Di Balik Tarif Impor AS: Siapa Untung, Siapa Terkorbankan?
Bisnis | 2025-07-17 20:09:15Dalam situasi ekonomi global yang penuh ketidakpastian dan dinamika politik yang cepat, Presiden Prabowo Subianto mengumumkan bahwa Indonesia dan Amerika Serikat telah menyepakati penurunan tarif resiprokal dari 32% menjadi 19%, setelah melalui proses negosiasi yang cukup alot. Namun, sejumlah ekonom menilai bahwa kesepakatan ini belum sepenuhnya menguntungkan bagi Indonesia.
Presiden Prabowo menjelaskan bahwa keputusan ini merupakan hasil dari perundingan intensif dengan Presiden AS Donald Trump. “Beliau adalah seorang negosiator yang cukup keras. Namun akhirnya, kita mencapai kesepahaman: mereka memahami kepentingan kita, dan kita juga memahami kepentingan mereka,” ujar Prabowo dalam konferensi pers usai kunjungan ke beberapa negara, Rabu (16/07).
Namun, di balik angka “penurunan tarif”, banyak pihak mempertanyakan siapa sebenarnya yang diuntungkan dari kesepakatan ini. Presiden Trump secara terang menyatakan bahwa produk AS tidak akan dikenai tarif saat masuk Indonesia, atau tarifnya 0%. Sementara produk Indonesia tetap dikenai bea masuk sebesar 19% ke pasar AS. Salah satu syarat yang diminta pihak AS adalah komitmen Indonesia untuk membeli pesawat Boeing guna memperkuat armada Garuda Indonesia. Prabowo menyebut langkah ini penting demi pengembangan maskapai nasional tersebut.
Sementara itu, Presiden Trump menyatakan bahwa sebagai bagian dari kesepakatan ini, barang-barang asal AS tidak akan dikenakan tarif masuk di Indonesia atau akan dikenakan tarif nol persen. "Mereka (Indonesia) akan membayar 19%, dan kami (AS) tidak akan membayar apa pun," kata Trump, seperti dikutip oleh kantor berita Reuters pada hari yang sama. Trump juga mengisyaratkan bahwa surat keputusan tarif untuk sejumlah negara lain akan segera diterbitkan, mencakup berbagai komoditas seperti gandum, kedelai, dan minyak serta gas, yang sebagian besar masih menjadi kebutuhan impor Indonesia.

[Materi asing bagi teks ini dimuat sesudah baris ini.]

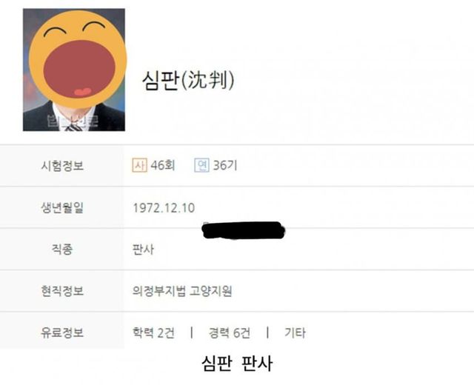Click the blue 연 training badge icon
The width and height of the screenshot is (474, 385).
point(202,165)
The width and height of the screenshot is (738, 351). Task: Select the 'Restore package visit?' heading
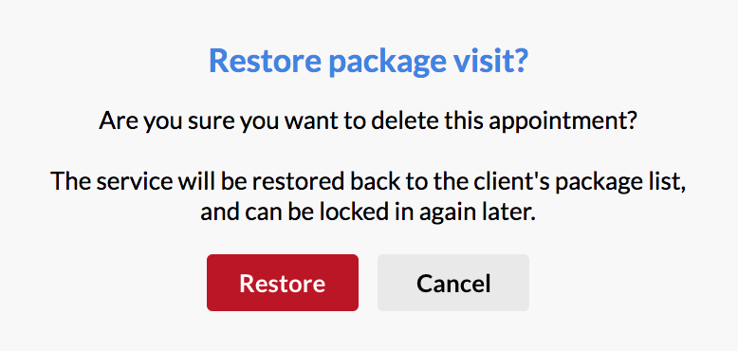click(369, 61)
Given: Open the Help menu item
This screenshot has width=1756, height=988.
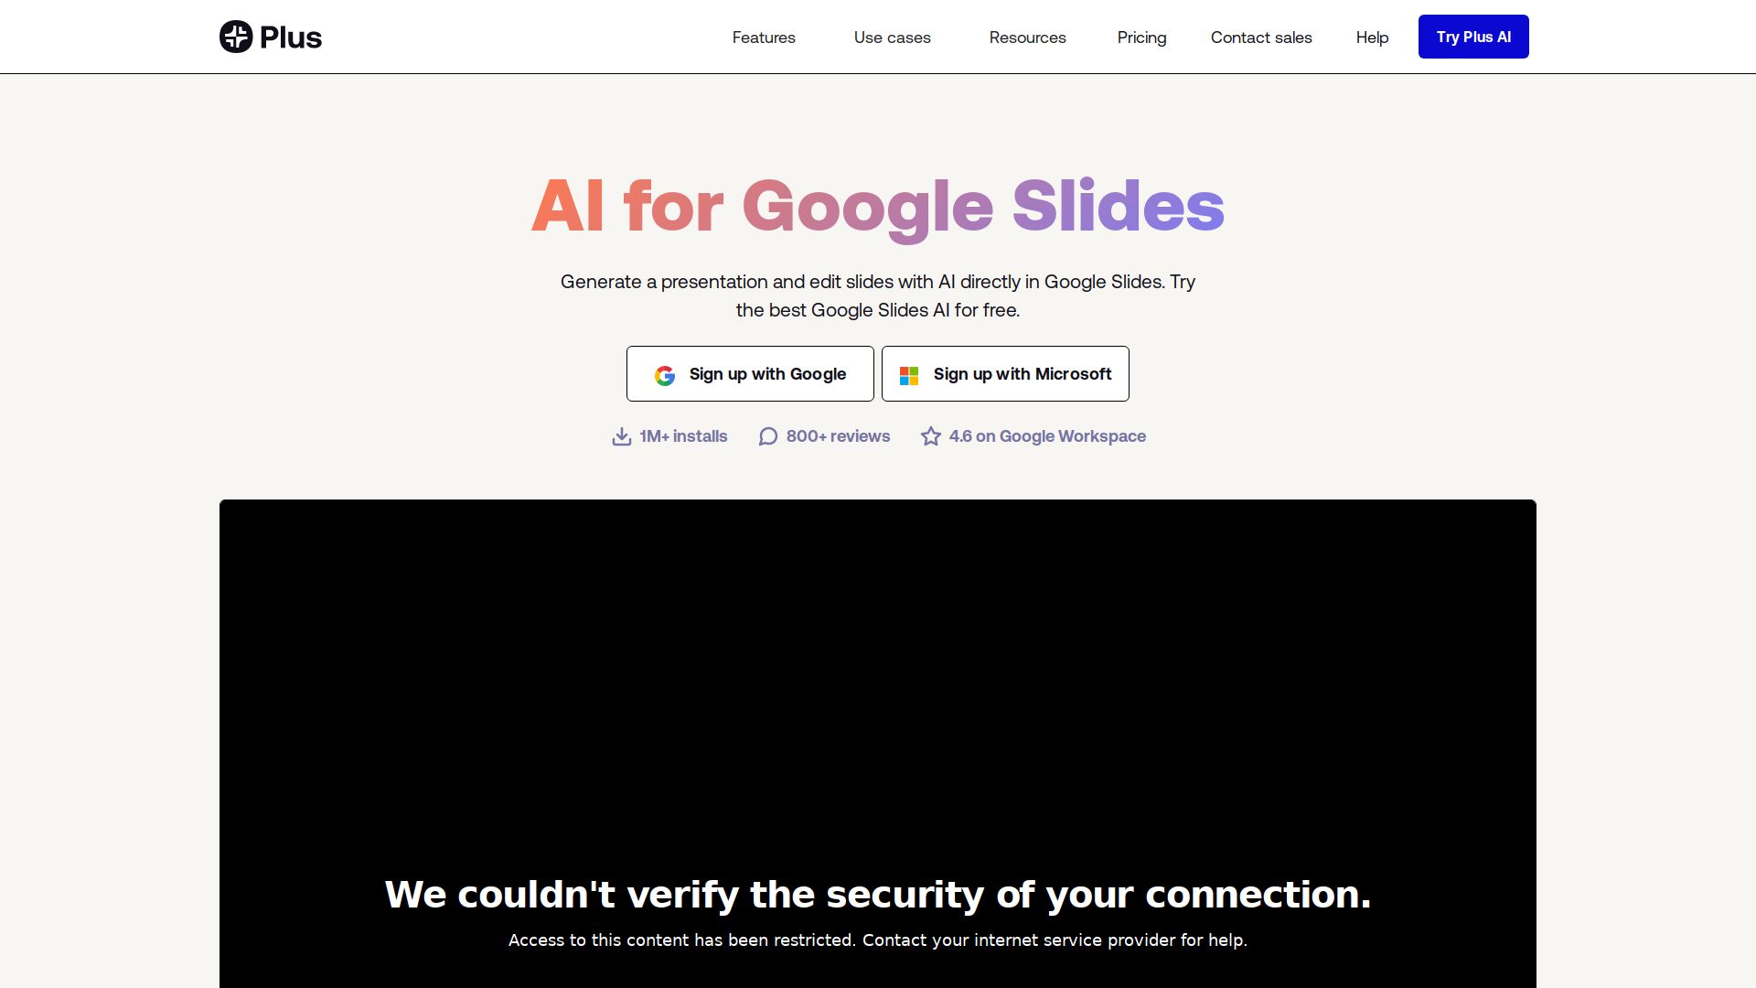Looking at the screenshot, I should tap(1371, 38).
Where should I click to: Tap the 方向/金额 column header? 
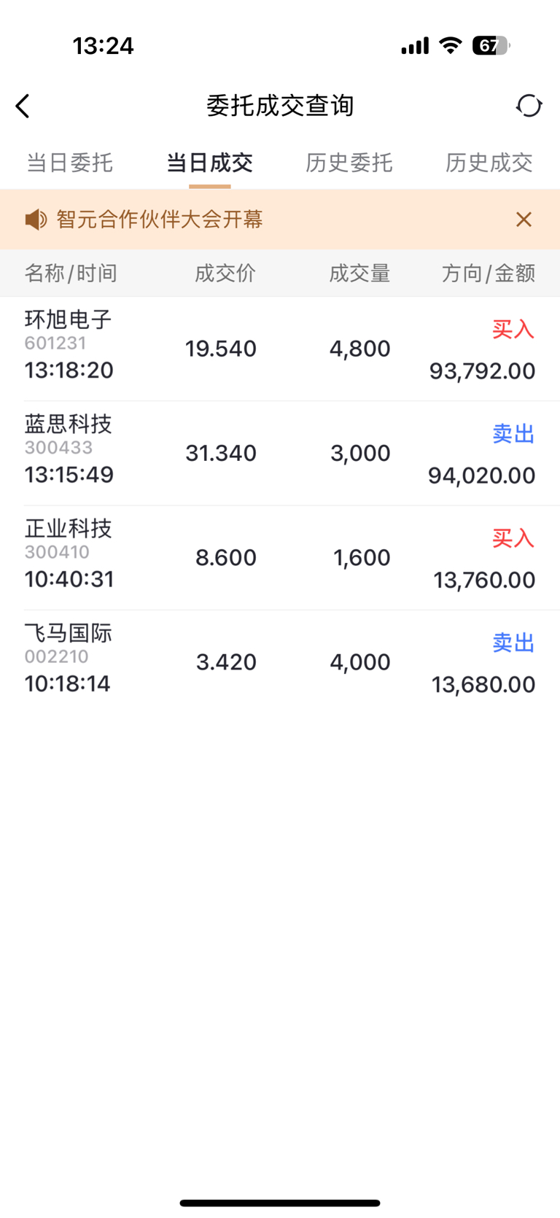coord(489,274)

Instrumen Kapitalisme, Indonesia Tetap Merugi
Tarif resiprokal atau tarif timbal balik adalah pembatasan perdagangan yang diberlakukan satu negara terhadap negara lain sebagai respons terhadap tindakan serupa yang sudah dilakukan oleh negara yang dihadapi. Tujuannya adalah untuk menciptakan keseimbangan dalam perdagangan antarnegara.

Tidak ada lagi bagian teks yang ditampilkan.